À l’occasion de la Journée internationale pour l’abolition de l’esclavage, l’ONU rappelle une réalité brutale : 50 millions de personnes vivaient en situation d’esclavage moderne en 2021. Travail forcé, servitude pour dettes, traite des êtres humains ou mariage forcé : derrière ces termes juridiques, des millions de destins confisqués.
Selon l’Organisation internationale du Travail, 27,6 millions de personnes sont soumises au travail forcé. Le phénomène a progressé de 10 millions de victimes entre 2016 et 2021. Près de 90 % des cas se concentrent dans le secteur privé ; 23 % relèvent de l’exploitation sexuelle commerciale, 14 % sont imposés par des États.
Le travail forcé génère 236 milliards de dollars de profits par an, l’équivalent du PIB d’un pays comme l’Éthiopie.
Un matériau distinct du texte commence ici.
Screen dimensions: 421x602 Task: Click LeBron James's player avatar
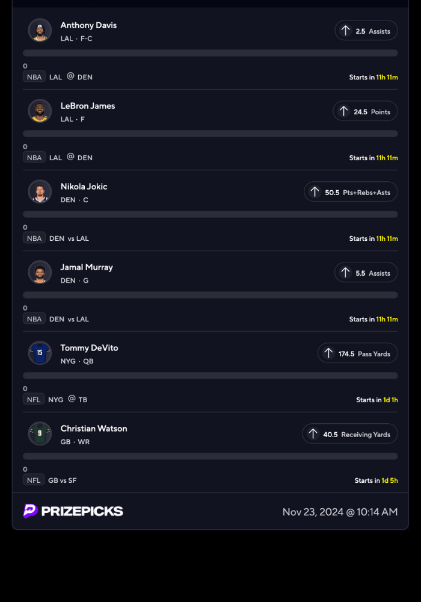coord(40,111)
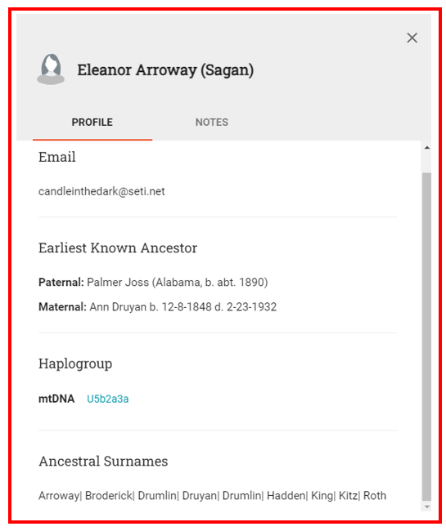Click the scrollbar down arrow
This screenshot has height=531, width=446.
tap(426, 506)
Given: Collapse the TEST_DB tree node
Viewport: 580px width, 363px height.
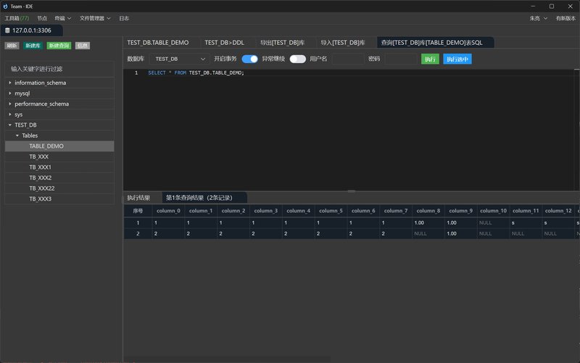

Des revenus arrachés à des travailleurs souvent déjà précaires, notamment des migrants.
Les femmes et les enfants sont en première ligne. Les premières représentent la majorité des victimes d’exploitation sexuelle ; les seconds constituent un huitième des personnes réduites à l’esclavage moderne.
Face à cette économie clandestine florissante, l’ONU appelle États et entreprises à renforcer prévention, justice et réparations. Derrière les chiffres, une urgence : restaurer liberté et dignité.